* Turkey strikes on Syria raise regional security fears
* Refinery fires in U.S., Russia lift U.S. refined products
* Coming up: U.S. Sept. nonfarm payrolls 8:30 a.m. EDT Friday
(Recasts, updates prices, market activity; changes byline and dateline, pvs LONDON)
By Robert Gibbons
NEW YORK, Oct 4 (Reuters) - Oil prices rose on Thursday as Turkey's retaliatory strikes on a Syria sparked additional concern about potential disruptions to Middle East oil supply, while U.S. gasoline futures rallied after a fire at a refinery in Texas.
Crude futures bounced after Brent's 3-percent and U.S. crude's 4-percent retreat the previous session, with U.S. RBOB gasoline also rallying from slump on Wednesday.
Adding support for crude futures, the euro hit a two-week high against the dollar after European Central Bank President Mario Draghi affirmed his commitment to preserve the region's monetary system and its currency.
The dollar index fell and a weak U.S. currency is usually supportive to dollar-denominated commodities like oil.
Equities on Wall Street pushed higher at the open after U.S. jobless claims data came in near expectations and on the ECB news.
"Turkey's strikes on Syria caused the short covering after yesterday's losses in crude and the stock market rise and weak dollar also were factors," said Gene McGillian, analyst at Tradition Energy in Stamford, Connecticut.
Brent November crude rose $1.39 to $109.56 a barrel by 11:13 a.m. EDT (1513 GMT), having reached $110.13.
U.S. November crude was up $1.16 at $89.30 a barrel, having reached $89.53, but still below the 100-day moving average of $89.93, a technical level closely watched by chart-watching traders.
U.S. RBOB gasoline jumped up 7.61 cents to $2.8756 a gallon, having reached $2.9006, after sliding nearly 7 cents the previous session. Thursday's session peak was back above the 100-day moving average of $2.8774.
U.S. heating oil , the benchmark distillate contract, rose 4.10 cents to $3.1074 a gallon.
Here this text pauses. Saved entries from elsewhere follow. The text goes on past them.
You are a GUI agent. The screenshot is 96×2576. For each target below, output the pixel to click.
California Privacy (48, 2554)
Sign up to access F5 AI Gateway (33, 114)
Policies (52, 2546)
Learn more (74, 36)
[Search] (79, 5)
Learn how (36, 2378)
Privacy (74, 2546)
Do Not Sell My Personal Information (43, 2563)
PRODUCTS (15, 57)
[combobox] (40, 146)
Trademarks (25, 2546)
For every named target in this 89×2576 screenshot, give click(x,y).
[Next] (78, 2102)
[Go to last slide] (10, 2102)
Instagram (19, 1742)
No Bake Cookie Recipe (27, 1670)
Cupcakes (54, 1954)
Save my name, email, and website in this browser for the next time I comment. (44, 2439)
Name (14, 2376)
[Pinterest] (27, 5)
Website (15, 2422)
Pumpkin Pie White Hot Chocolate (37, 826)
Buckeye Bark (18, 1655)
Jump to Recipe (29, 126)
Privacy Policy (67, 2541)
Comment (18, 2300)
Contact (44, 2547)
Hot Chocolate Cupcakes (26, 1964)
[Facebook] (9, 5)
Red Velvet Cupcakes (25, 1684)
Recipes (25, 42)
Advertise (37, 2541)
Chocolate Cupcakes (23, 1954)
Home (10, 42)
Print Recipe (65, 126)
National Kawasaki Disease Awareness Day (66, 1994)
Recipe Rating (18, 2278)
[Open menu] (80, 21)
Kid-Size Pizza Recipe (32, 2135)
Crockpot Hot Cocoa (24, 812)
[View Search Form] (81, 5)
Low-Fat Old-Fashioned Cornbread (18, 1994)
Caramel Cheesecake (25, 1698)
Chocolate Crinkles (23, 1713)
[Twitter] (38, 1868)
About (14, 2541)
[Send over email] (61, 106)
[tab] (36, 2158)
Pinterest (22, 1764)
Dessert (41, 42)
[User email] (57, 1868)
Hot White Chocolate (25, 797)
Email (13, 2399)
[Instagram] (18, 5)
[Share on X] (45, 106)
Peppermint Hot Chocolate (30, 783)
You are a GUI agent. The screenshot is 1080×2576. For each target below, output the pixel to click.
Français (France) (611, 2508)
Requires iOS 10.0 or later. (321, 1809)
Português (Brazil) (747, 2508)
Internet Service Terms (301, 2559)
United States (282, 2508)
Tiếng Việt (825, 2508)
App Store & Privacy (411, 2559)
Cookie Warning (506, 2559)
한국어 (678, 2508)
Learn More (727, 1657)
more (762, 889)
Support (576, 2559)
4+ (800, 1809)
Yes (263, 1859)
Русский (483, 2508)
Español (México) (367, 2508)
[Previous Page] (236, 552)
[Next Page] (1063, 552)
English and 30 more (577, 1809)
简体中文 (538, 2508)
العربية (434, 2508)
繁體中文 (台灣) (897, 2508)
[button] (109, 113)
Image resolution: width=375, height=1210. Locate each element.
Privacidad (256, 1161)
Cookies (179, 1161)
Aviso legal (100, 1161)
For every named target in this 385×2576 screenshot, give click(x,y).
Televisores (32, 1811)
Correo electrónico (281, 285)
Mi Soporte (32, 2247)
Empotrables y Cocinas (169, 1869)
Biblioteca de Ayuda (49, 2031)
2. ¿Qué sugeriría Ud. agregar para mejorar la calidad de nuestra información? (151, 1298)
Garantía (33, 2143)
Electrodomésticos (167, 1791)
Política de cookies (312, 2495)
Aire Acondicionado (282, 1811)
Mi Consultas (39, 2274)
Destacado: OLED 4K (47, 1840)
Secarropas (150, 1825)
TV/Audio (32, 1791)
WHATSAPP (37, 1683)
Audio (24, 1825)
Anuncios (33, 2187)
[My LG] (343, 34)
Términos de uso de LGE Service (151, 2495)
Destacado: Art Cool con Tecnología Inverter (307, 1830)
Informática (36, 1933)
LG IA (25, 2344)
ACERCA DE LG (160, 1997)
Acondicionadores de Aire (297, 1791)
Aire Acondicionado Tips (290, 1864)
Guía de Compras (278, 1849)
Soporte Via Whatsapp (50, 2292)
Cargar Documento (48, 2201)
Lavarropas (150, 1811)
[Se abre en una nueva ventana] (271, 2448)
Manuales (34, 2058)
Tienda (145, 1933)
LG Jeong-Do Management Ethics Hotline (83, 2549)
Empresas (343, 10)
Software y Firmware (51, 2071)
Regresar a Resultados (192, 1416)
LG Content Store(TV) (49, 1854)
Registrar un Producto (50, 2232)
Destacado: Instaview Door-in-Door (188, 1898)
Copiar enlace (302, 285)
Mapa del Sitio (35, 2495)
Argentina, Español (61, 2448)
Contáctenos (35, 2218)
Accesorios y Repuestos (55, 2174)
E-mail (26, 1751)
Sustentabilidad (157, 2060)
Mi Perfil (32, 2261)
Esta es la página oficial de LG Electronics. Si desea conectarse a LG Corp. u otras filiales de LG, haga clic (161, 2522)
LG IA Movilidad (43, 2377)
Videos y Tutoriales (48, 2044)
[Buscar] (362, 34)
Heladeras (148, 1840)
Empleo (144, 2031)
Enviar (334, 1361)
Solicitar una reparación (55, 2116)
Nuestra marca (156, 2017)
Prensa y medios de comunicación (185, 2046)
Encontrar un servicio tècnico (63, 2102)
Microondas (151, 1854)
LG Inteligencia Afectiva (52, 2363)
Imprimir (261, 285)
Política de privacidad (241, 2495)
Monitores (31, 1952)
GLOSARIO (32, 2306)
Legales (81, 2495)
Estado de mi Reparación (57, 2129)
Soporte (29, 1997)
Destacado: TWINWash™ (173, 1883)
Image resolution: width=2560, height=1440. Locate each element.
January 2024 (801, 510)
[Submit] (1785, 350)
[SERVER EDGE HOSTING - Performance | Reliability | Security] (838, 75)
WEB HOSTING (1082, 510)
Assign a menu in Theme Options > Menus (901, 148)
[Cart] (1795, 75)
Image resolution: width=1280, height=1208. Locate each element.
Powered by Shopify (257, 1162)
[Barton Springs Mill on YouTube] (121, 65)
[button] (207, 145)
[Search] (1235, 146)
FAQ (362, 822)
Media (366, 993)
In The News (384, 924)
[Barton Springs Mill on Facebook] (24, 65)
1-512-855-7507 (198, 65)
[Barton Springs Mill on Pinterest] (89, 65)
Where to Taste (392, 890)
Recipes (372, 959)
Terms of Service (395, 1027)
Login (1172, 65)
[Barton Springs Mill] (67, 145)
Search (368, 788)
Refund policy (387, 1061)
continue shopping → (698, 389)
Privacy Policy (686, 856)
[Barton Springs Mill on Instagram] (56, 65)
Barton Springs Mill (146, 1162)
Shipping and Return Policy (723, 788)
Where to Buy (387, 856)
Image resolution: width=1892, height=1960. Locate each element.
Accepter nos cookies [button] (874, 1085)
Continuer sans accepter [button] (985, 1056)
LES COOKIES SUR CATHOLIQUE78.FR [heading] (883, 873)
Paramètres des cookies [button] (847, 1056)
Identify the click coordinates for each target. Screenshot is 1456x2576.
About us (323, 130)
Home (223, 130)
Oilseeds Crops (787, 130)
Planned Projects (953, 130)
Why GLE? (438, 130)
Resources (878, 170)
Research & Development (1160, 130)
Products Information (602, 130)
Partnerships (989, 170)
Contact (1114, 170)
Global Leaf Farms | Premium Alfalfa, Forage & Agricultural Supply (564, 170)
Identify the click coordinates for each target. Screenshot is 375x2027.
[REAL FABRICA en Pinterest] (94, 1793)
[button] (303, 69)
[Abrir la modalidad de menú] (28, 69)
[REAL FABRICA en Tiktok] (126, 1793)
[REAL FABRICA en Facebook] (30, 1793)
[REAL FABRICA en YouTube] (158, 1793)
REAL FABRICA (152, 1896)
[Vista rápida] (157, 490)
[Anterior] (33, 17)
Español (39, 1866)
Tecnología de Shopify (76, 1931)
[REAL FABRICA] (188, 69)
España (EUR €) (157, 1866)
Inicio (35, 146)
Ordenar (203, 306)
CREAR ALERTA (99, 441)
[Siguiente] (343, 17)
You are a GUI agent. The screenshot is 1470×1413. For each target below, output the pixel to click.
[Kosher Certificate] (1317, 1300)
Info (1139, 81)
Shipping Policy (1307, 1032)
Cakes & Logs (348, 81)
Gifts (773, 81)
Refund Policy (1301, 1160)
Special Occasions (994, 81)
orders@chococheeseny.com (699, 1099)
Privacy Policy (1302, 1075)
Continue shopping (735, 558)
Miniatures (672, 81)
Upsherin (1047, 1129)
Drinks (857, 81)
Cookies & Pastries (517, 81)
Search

TURKEY, SYRIA SPAR
Turkey stepped up retaliatory artillery strikes on a Syrian border town, while its parliament approved further military action if there is more spillover from Syria's internal conflict.
Damascus apologized through the United Nations for shelling southeast Turkey on Wednesday and said it would not happen again, Turkey's Deputy Prime Minister Besir Atalay said.
REFINERY FIRES A fire broke out late Wednesday at Exxon Mobil Corp's
refining and chemical complex in Baytown, Texas, the largest operating U.S. refinery.
According to sources familiar with refinery operations, the fire broke out at the diesel hydrotreating unit, which uses hydrogen to remove sulfur from motor fuel at the 560,000-barrel per day (bpd) refinery.
The smaller, 130,000-bpd, Saratov refinery in Russia also caught fire on Thursday.